#### [Aim]
Reproduce the listing from the line that contains "The width and" through the line that contains "Action: coord(850,476)", including both of those lines. Leave the pictures out of your reply.

#### [Information shown]

··········

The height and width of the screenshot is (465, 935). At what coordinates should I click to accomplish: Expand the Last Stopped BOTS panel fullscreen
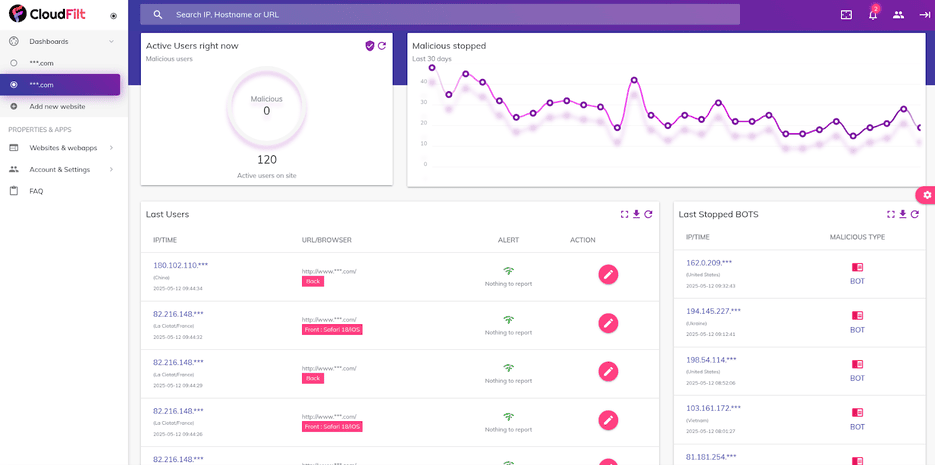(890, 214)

··········

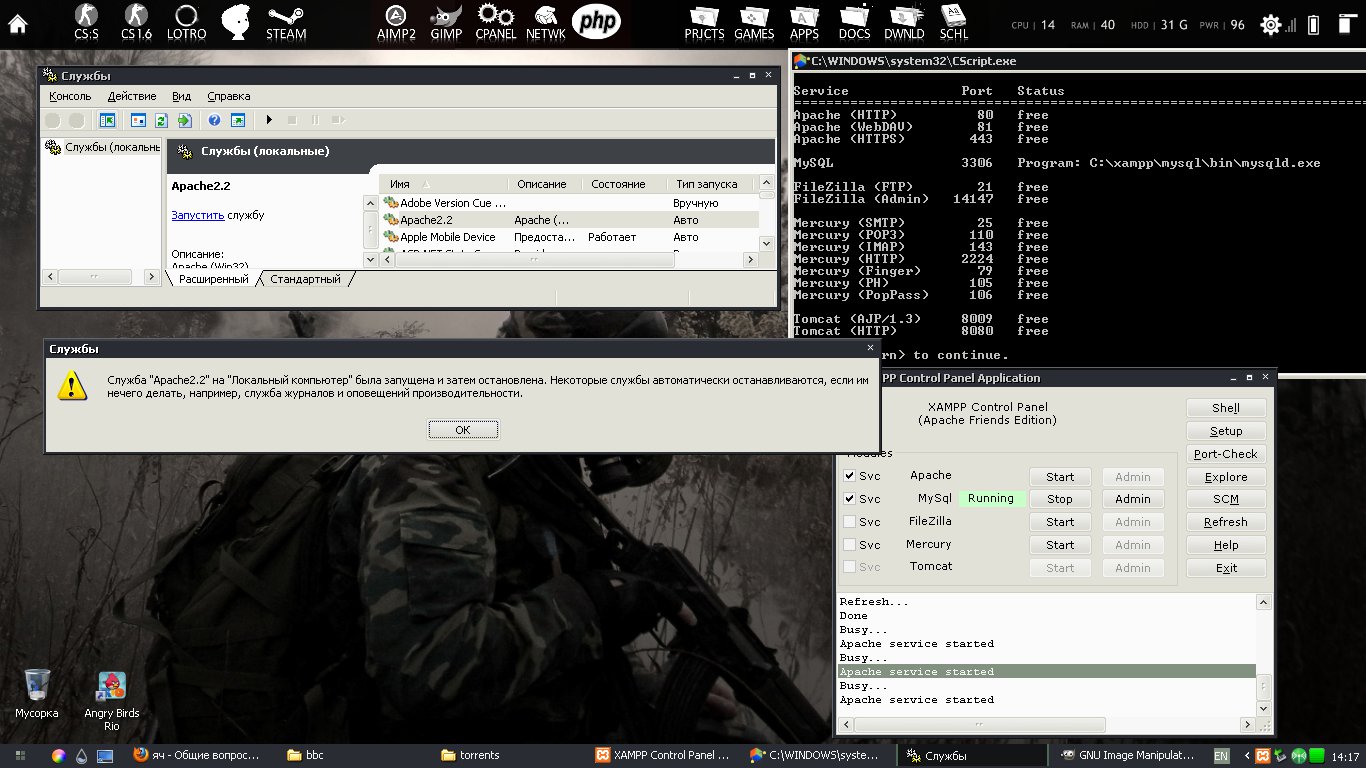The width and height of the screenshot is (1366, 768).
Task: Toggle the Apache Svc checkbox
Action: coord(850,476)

··········

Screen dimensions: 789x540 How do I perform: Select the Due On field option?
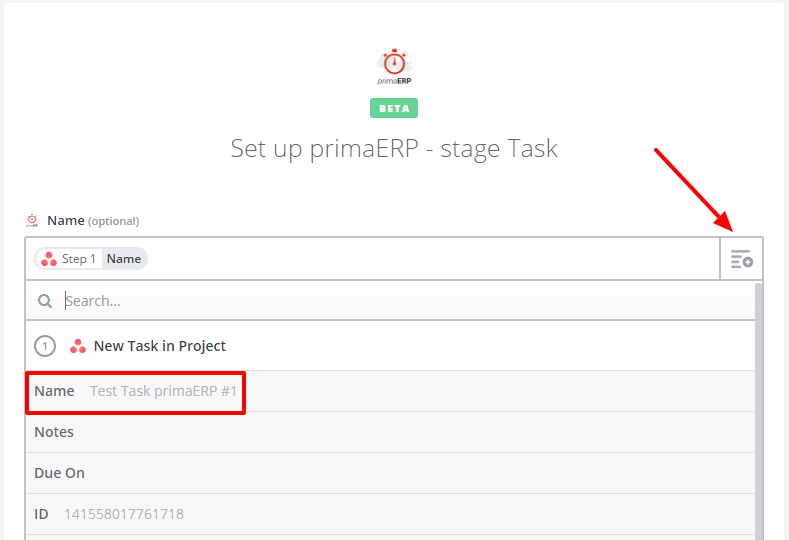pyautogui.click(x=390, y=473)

··········

#### [Exercise solution]
The width and height of the screenshot is (1366, 768).
Task: Toggle the Apache Svc checkbox
Action: coord(850,476)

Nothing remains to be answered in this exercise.